Но Бет стояла на лестнице. Не знаю, стояла ли она там и до того, как я вошел, — наверное, потому что стояла она у окошка, разглядывая спутанный клубок палисадников, изредка прореженный магазинчиками. На нее падал лунный свет, и она улыбалась. Уверен, что улыбалась. И тут же всего меня охватило невероятное чувство облегчения. Точно как в тот раз, когда я впервые подумал, что люблю ее, когда она была еще молодой и прозрачной, как акварель, прекрасной и совершенной в моих глазах, все косточки и черты лица намечены одним росчерком, когда я поклялся сделать ее счастливой, обожать ее, носить на руках — стандартный набор клятв всех влюбленных, чудной и, наверное, глупый. Она отвернулась от лунного света, взглянула на меня и, к моему невероятному изумлению, пошла вниз по ступеням.

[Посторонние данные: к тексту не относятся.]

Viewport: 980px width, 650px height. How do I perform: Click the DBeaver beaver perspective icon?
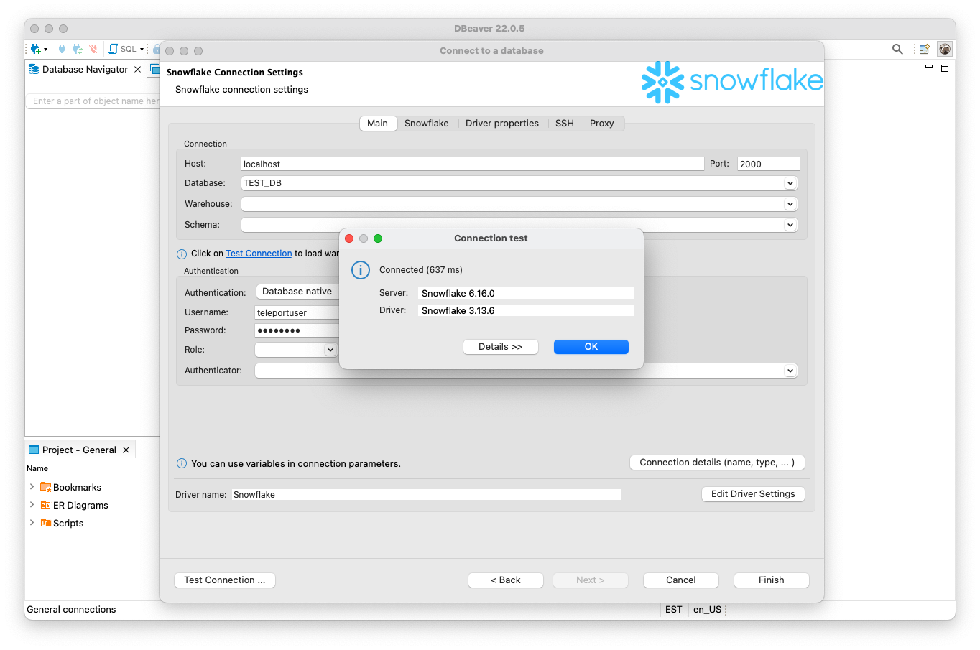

На ней было простое цветастое платье, летний наряд, и лунный свет спускался вслед за нею по лестнице — она несла в себе лунный свет, она несла в себе новое сияние. И, подойдя к двери в прихожую, она вытянулась и поцеловала меня — да! да! — а я, глупец, расплакался, правда, тихо, изо всех сил сдерживаясь, пытаясь достойно принять ее благодать на благодать,[17] даже если мне это было не под силу. Затем она повела меня в гостиную, где, посреди безделушек, оставшихся от нашей жизни, обняла меня, поцеловала снова и со страстью, от которой у меня наконец снесло голову, притянула меня к себе — самым нежным, самым яростным, самым сосредоточенным объятием, — целуя, целуя, и потом была наша маленькая любовная пьеска, которую в прошлом мы разыгрывали уже тысячи тысяч раз, и потом мы с ней лежали на нашем аксминстерском ковре, будто животные на бойне.
Свидетельство Розанны, записанное ей самой
Голова у меня вся занята отцом, а монахиням в школе и ни словечка от меня не досталось. И теперь уж я их так и оставлю во тьме истории, не переписывая тут, хотя женщины это были интересные. К нам, девчонкам из бедных семей, они были беспощадны, но мы им это позволяли. Мы выли и рыдали, когда нас пороли, и с чистейшей завистью следили за тем, как богатым девочкам потакают во всем. В истории каждого забитого ребенка наступает момент, когда он мысленно прощается со всякой надеждой на обретение собственного достоинства, он отталкивает эту надежду, будто пустую лодку — пусть плывет себе сама по течению, — а сам низводит себя до мерила боли.
Это жестокая правда, потому что другой ребенок не знает. Ребенок никогда не может сам творить свою историю. Думаю, это все знают.